[Data entries]
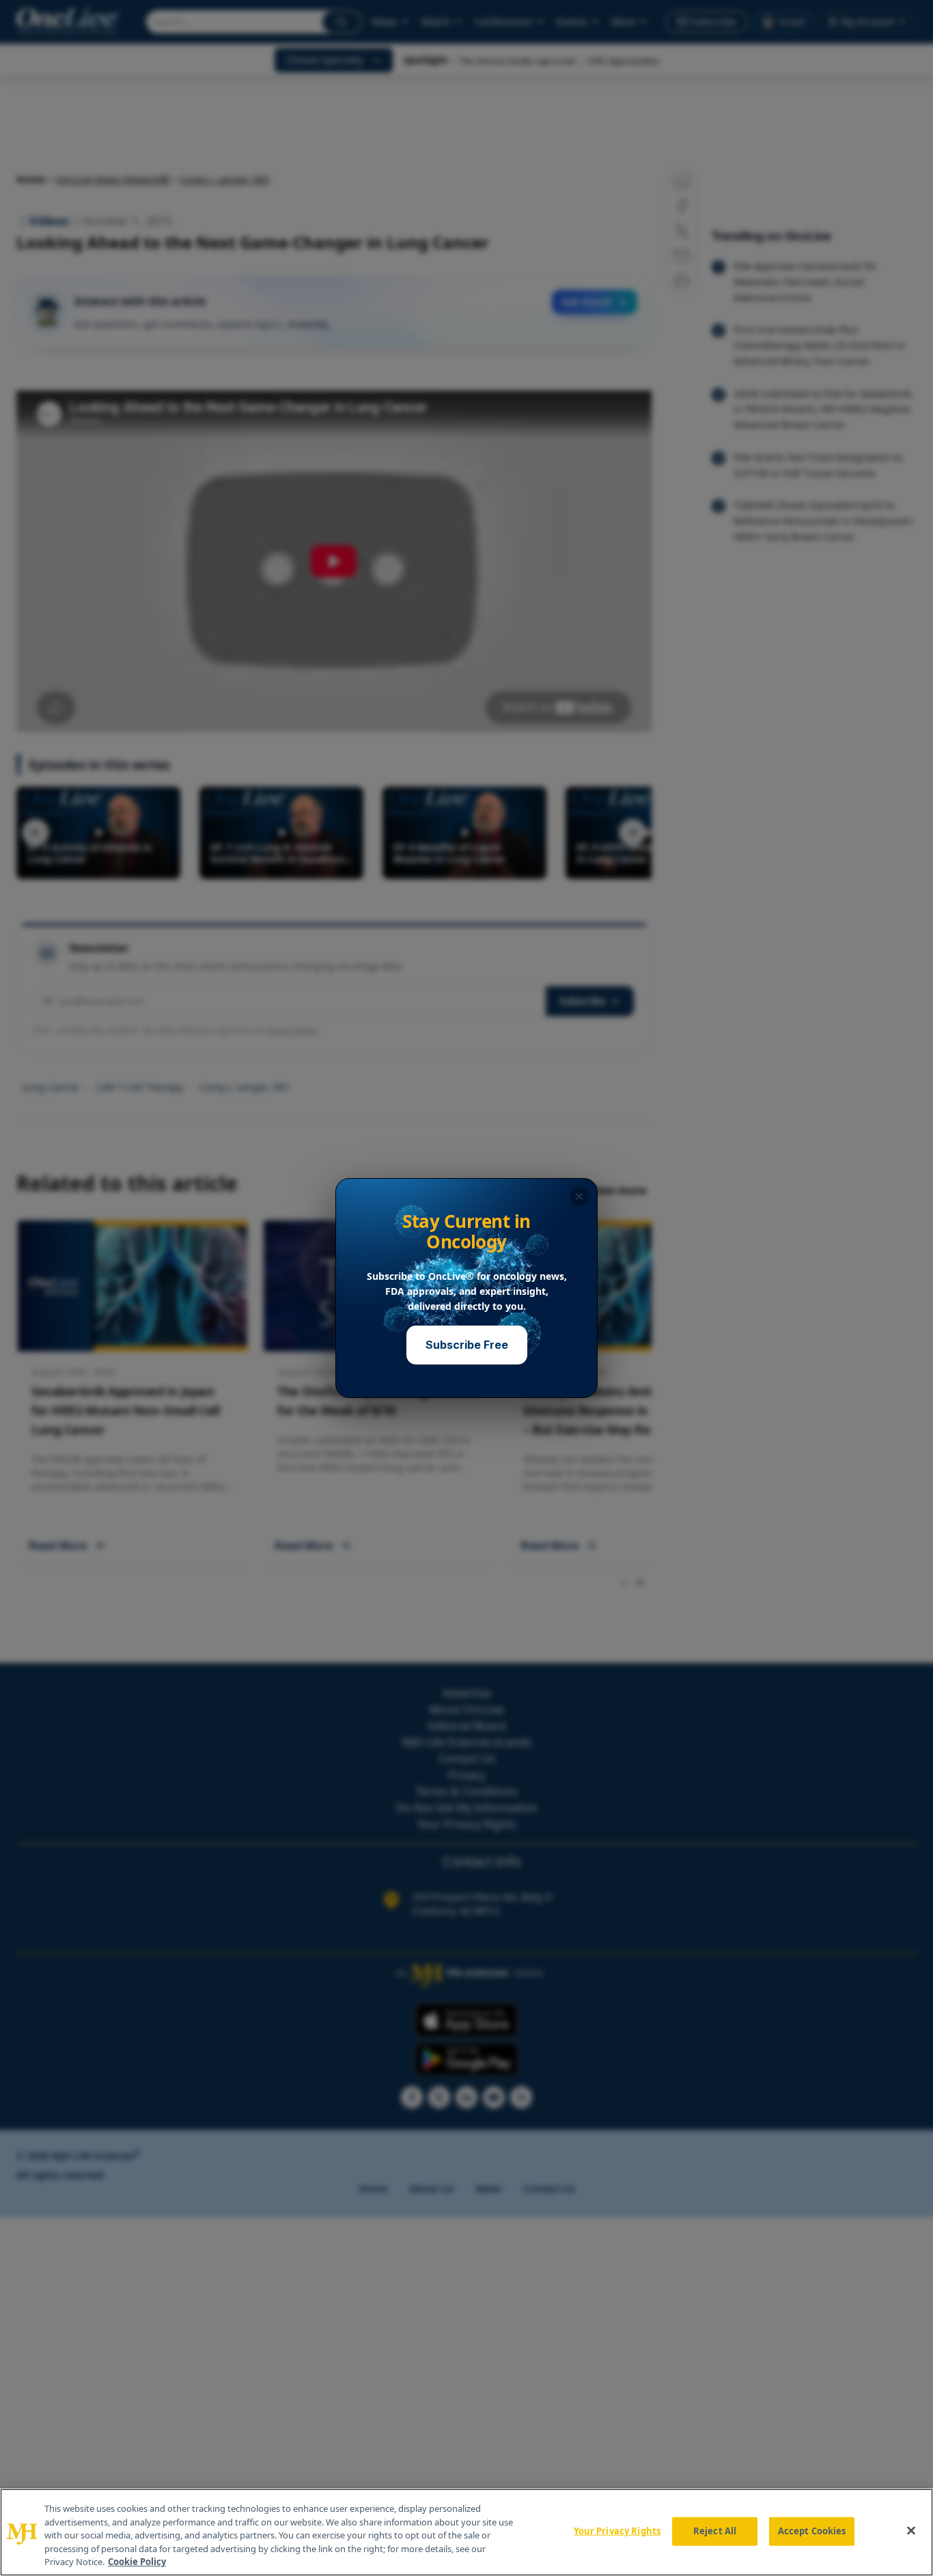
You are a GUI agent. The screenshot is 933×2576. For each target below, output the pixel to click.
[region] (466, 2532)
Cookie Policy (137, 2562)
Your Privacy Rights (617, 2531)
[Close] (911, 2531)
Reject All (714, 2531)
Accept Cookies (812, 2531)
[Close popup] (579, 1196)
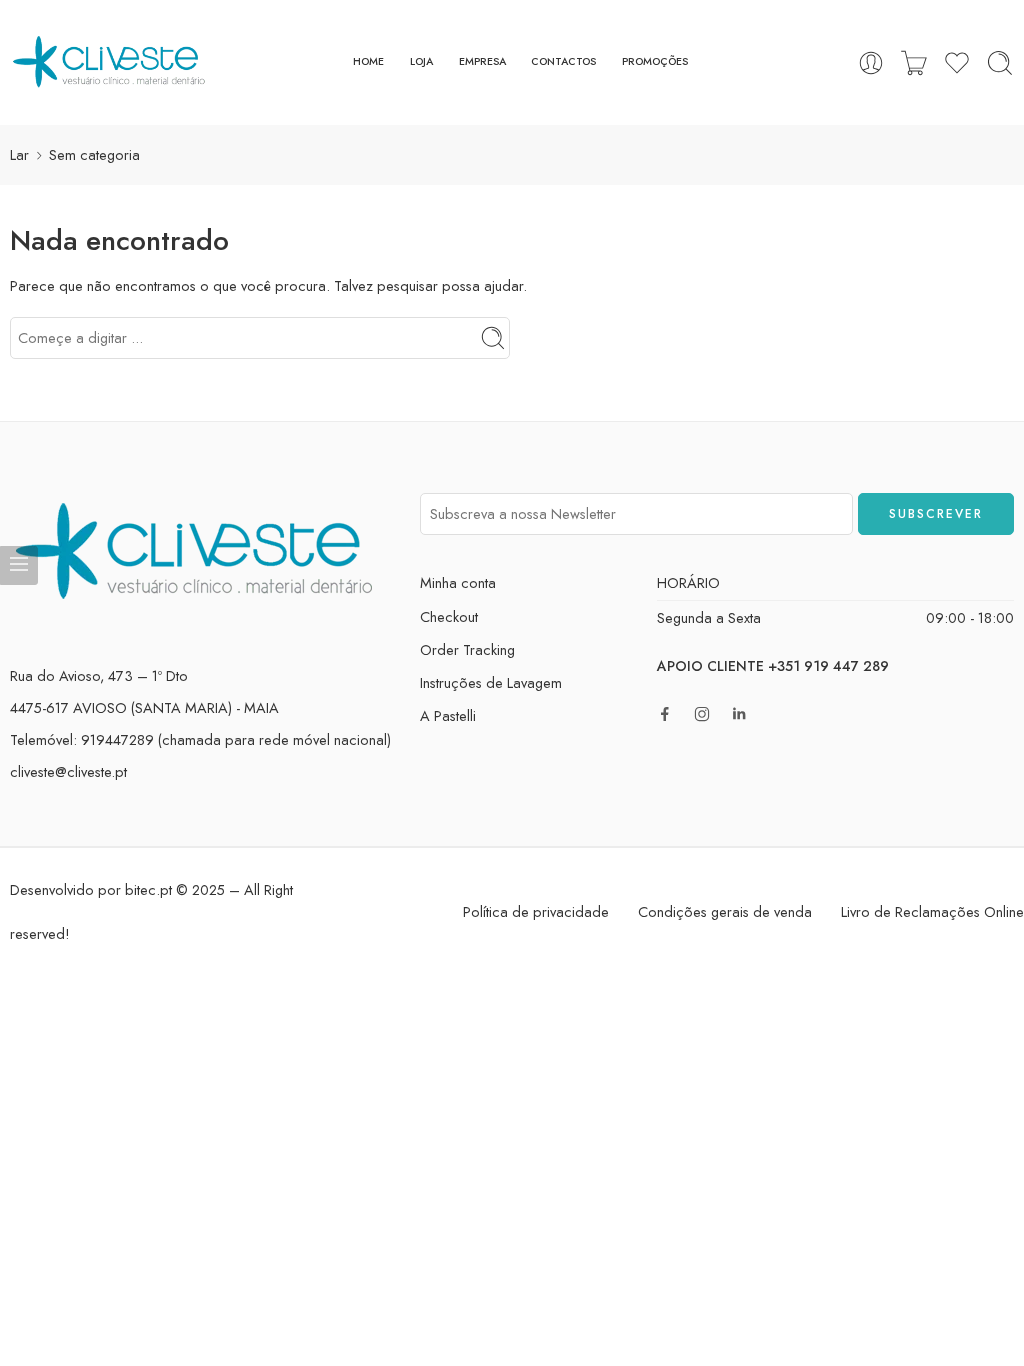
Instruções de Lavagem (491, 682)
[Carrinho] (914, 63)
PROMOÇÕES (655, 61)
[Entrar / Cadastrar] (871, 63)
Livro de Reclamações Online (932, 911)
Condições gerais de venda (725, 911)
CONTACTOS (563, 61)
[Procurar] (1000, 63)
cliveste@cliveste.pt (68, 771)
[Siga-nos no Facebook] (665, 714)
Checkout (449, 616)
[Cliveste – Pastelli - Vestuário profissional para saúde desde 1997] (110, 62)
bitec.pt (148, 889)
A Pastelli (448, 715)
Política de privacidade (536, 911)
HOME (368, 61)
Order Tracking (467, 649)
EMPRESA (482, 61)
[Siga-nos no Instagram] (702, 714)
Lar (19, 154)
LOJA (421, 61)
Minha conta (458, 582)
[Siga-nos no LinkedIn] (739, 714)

Exercise instructions - Copy exactly what appears in the entries, beginning with the first line and ending with the line that has "Instruções de Lavagem (491, 682)", but not the pictures.

Written solution -
You are a GUI agent. The screenshot is 933×2576. For each target below, output the pixel to click.
[region] (466, 2532)
Cookie Policy (137, 2562)
Your Privacy Rights (617, 2531)
[Close] (911, 2531)
Reject All (714, 2531)
Accept Cookies (812, 2531)
[Close popup] (579, 1196)
Instruções de Lavagem (491, 682)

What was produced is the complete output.